As palavras do João – O Papalagui na filosofia de um sábio

açores_radio_lumena_noticias_turismo_ilha_cronica_João_Gago_Câmara100 páginas, a que eu chamaria de uma ingénua maravilha, retratam a visão de um homem primitivo das ilhas Samoa, Tuávii, chefe da tribo Tiávea, sobre a “Europa” civilizada.

Papalagui, o nome do livro, palavra que significa homem branco, embora escrito entre 1914 e 1915, retrata com uma atualidade impressionante a sociedade atual. Tanto mais interessante é este livro quanto se dirigia aos polinésios, seu povo, aplicando-se perfeitamente, como à frente se lerá, às gentes deste mundo egoísta que povoa os nossos dias.

Numa simplicidade, quase ingenuidade, do usar da palavra, este humilde chefe tribal refere-se ao homem branco, o papalagui, desta forma tão clarividente: “Ó irmãos, que é que pensais do homem cuja cabana é tão grande que dá para uma aldeia inteira e que não oferece ao viajante o seu teto por uma noite? Que é que pensais do homem que tem um cacho de bananas nas mãos e não dá uma só fruta a quem, faminto, ávido, lha pede? Vejo a zanga nos vossos olhos, o maior desprezo nos vossos lábios. E vede que é isso que o papalagui faz a todo o momento. E mesmo que tenha cem esteiras nenhuma dá ao que nenhuma tem. Pelo contrário, acusa-o e censura-o por não ter. Pode estar com a cabana cheia de mantimentos até ao alto muito mais do que ele e a sua aiga comem em 100 anos.

Não sairá à procura dos que não têm o que comer, dos que estão pálidos de fome. E há muitos papalaguis pálidos de fome. A palmeira deixa cair as folhas e frutos que estão maduros. Mas o papalagui vive como se a palmeira quisesse retê-los. “São meus” Não os tereis! Jamais deles comereis!” Mas como faria então a palmeira para dar novos frutos? A palmeira é muito mais sábia do que os papalagui”.

E mais à frente, este homem sábio refere que “o Grande Espírito é que determina, sozinho, as forças do céu e da terra; é quem as reparte como lhe parece melhor.
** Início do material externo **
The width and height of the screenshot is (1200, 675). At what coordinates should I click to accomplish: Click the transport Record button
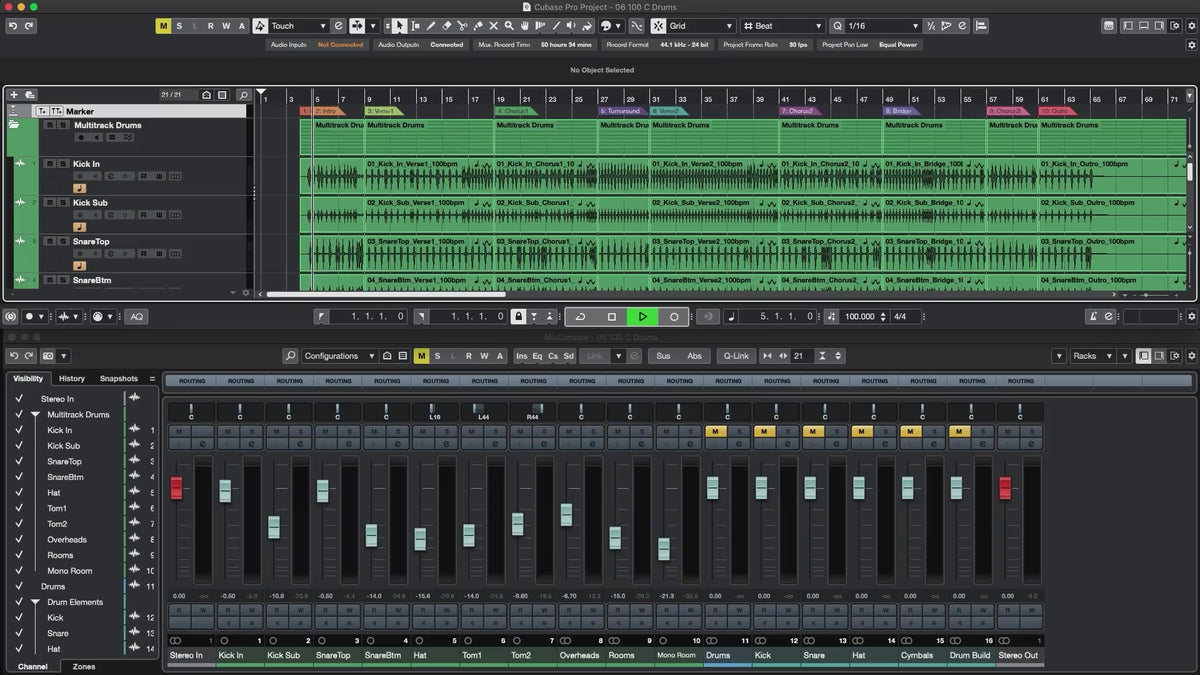[x=674, y=317]
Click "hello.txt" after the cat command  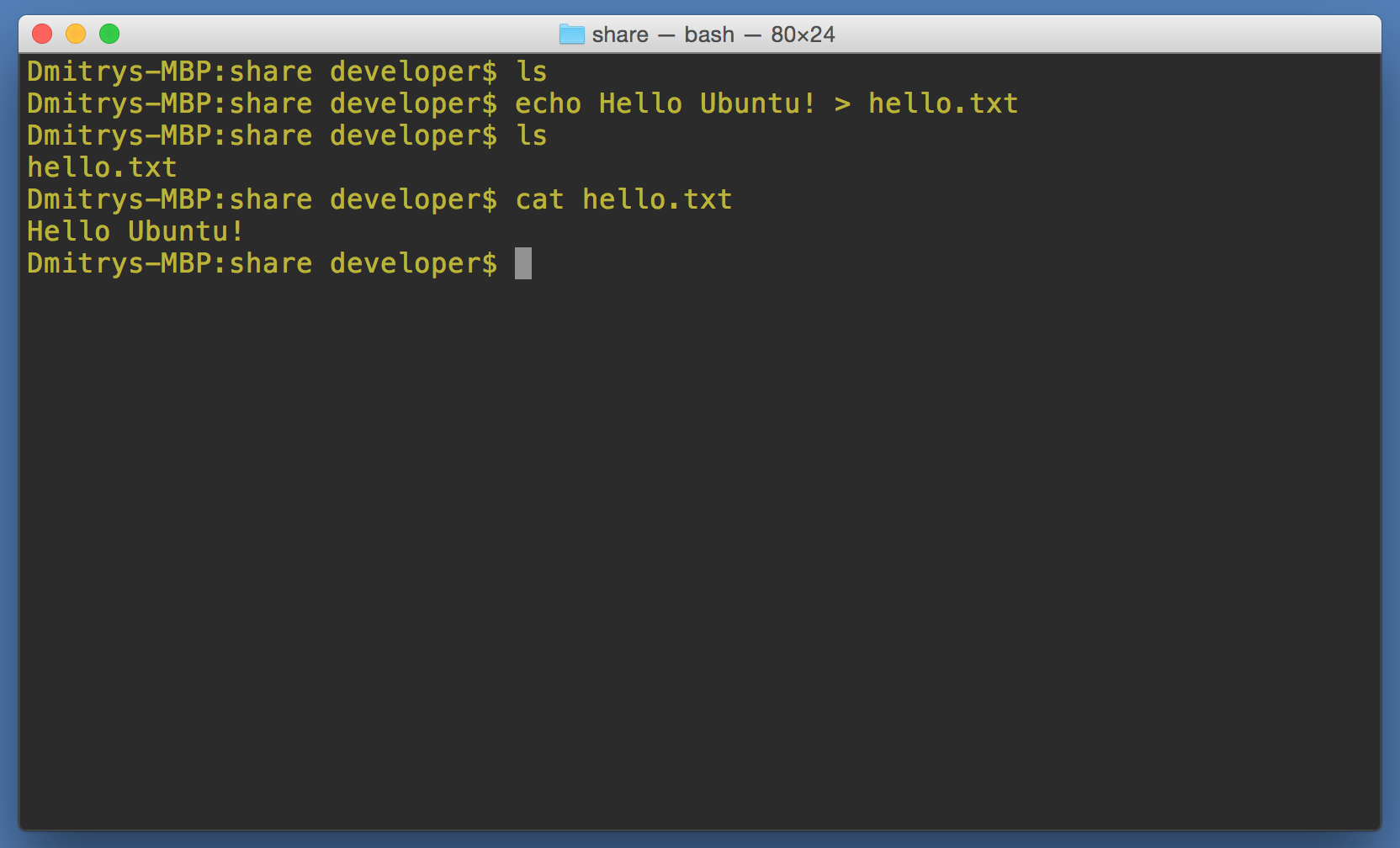coord(657,199)
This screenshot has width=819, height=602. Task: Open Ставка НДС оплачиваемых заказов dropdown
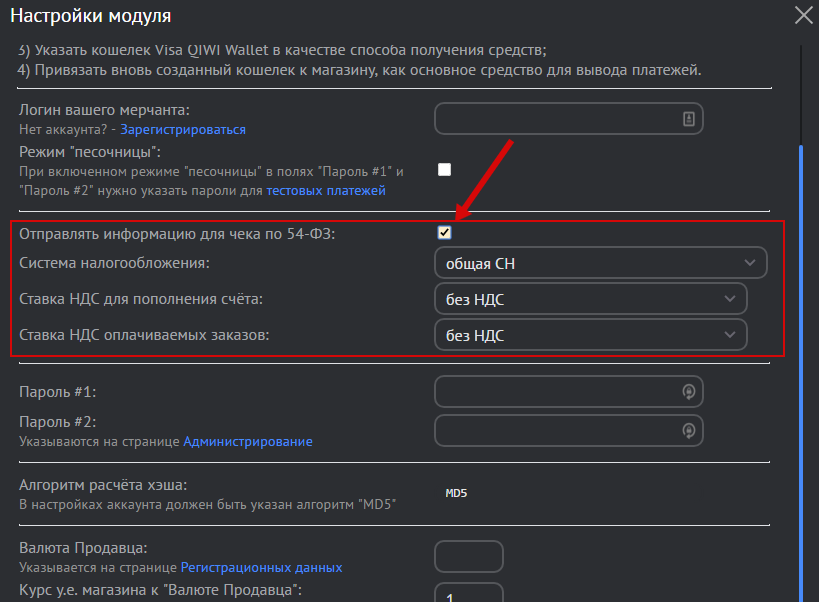pos(590,334)
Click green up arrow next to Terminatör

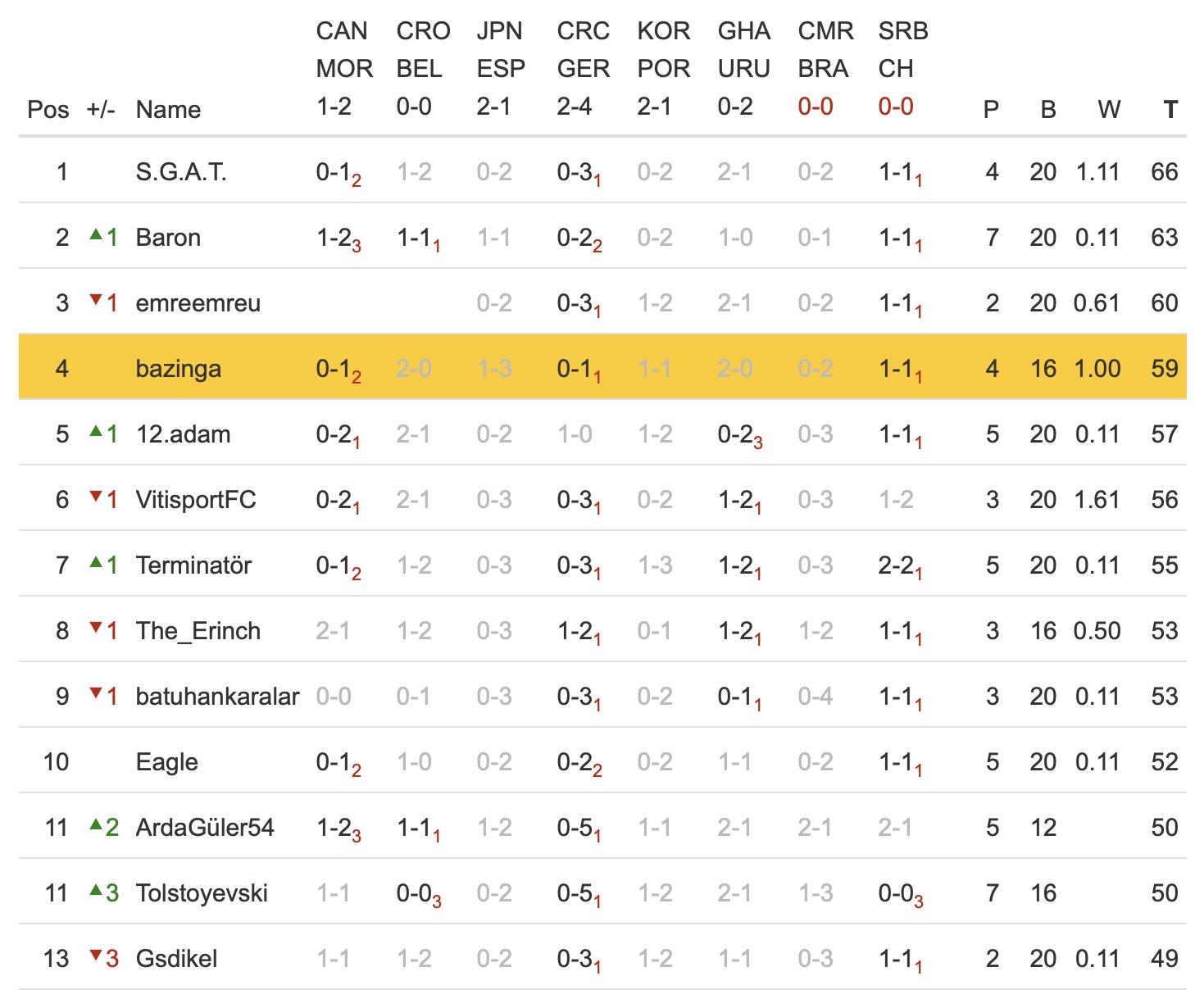(x=96, y=562)
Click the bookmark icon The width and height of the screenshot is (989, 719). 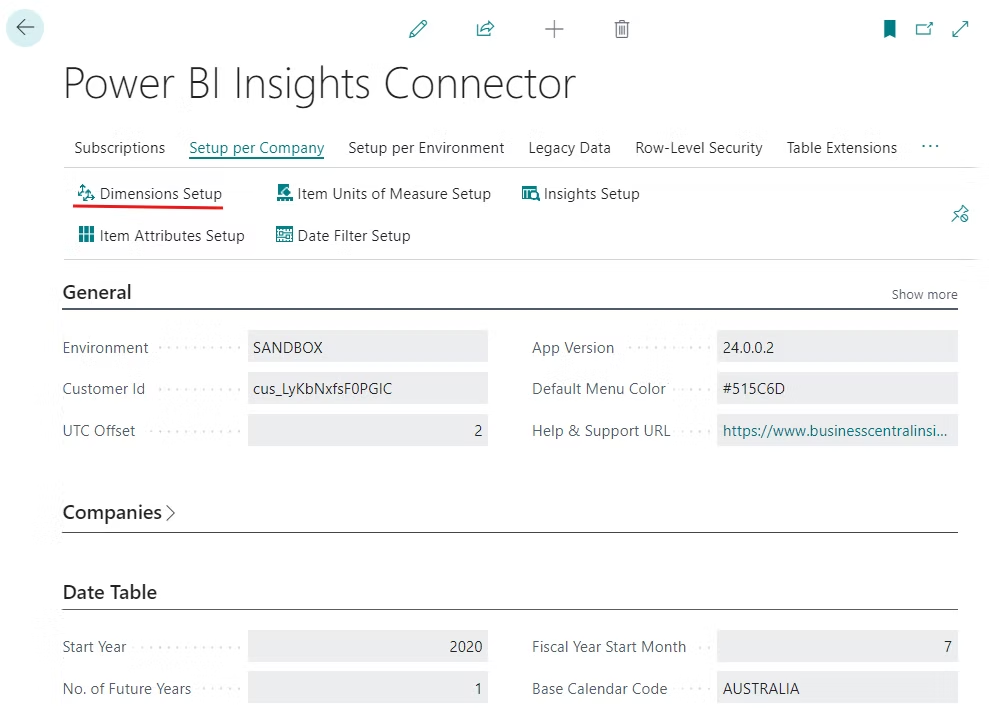[889, 29]
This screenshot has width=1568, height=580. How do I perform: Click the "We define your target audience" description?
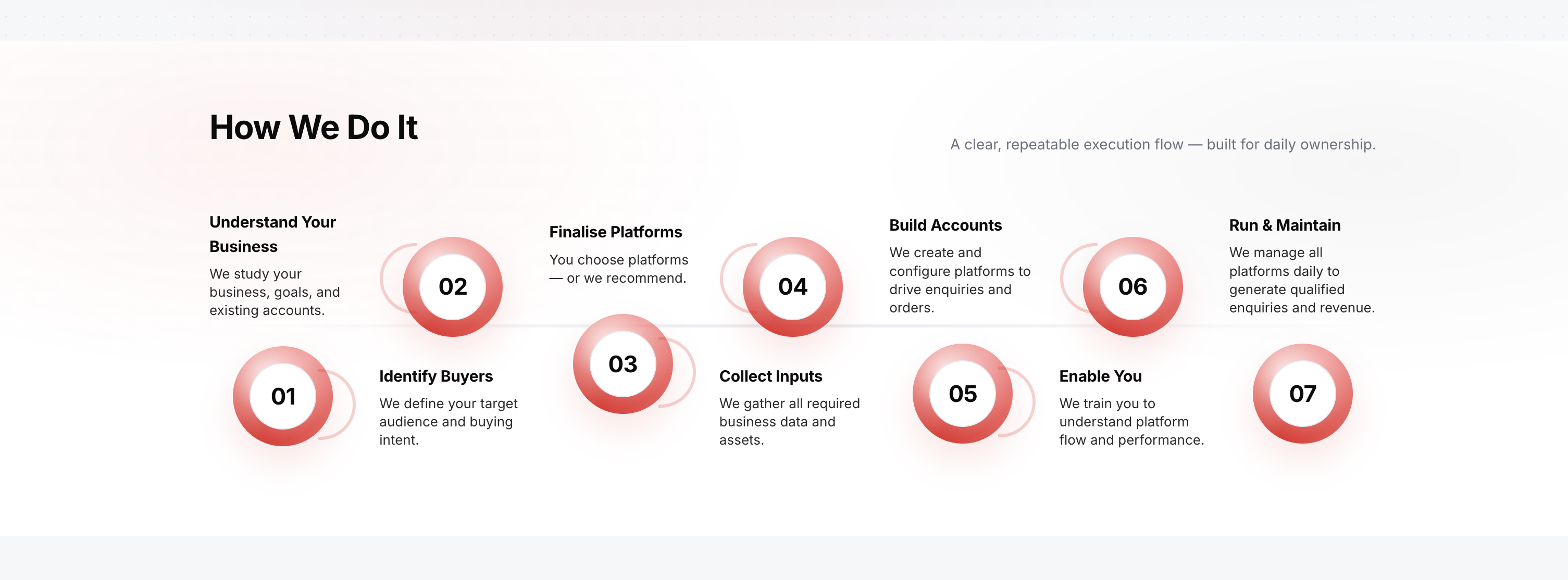coord(448,421)
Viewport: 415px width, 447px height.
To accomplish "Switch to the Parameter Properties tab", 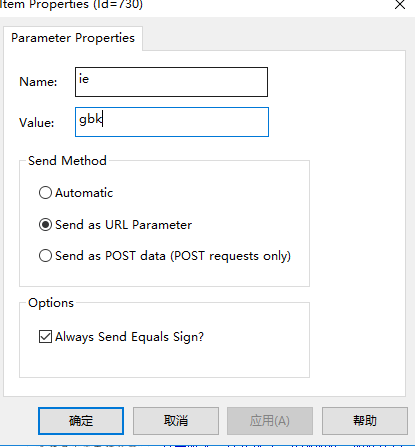I will click(73, 38).
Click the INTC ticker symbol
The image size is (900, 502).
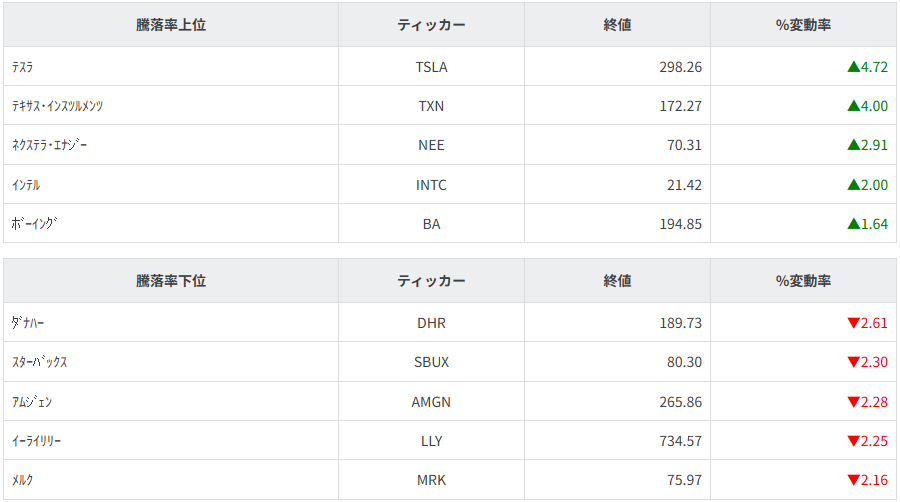431,185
Não cabe ao homem fazer isso; não é impunemente que o branco tenta transformar-se em peixe, ave, cavalo e verme. E com isso ganha muito menos do que confessa. Quando atravesso uma aldeia a cavalo, vou mais depressa, é claro; mas quando caminho a pé, vejo mais coisas e o meu amigo pode-me convidar para entrar em sua cabana. Raramente se ganha de verdade quando se chega mais rapidamente ao que se procura. Mas o papalagui está sempre querendo chegar depressa ao seu objetivo. Quase todas as máquinas servem, apenas para chegar rápido a certa meta. Mas quando chega, outra meta o atrai. O papalagui desse modo vive sem jamais repousar; e cada vez mais desaprende o que é andar, passear, caminhar alegremente em direção ao que não procuramos mas vem ao nosso encontro.”

Palavras vindas dos matos velhos, quentes e limpos  para as ruas novas, frias e sujas das nossas cidades. Papalagui, coisas, tanto, para quê?

Não me apetece terminar esta crónica de citações sem trazer aqui esta outra, que, embora doutras paragens e doutro tempo, conclui admiravelmente o pensar sábio de Tuávi, a deste poema aborígene: “Somos todos visitantes deste tempo, deste lugar. Estamos só de passagem! Nosso objetivo é observar, crescer, amar…E depois voltamos para casa.”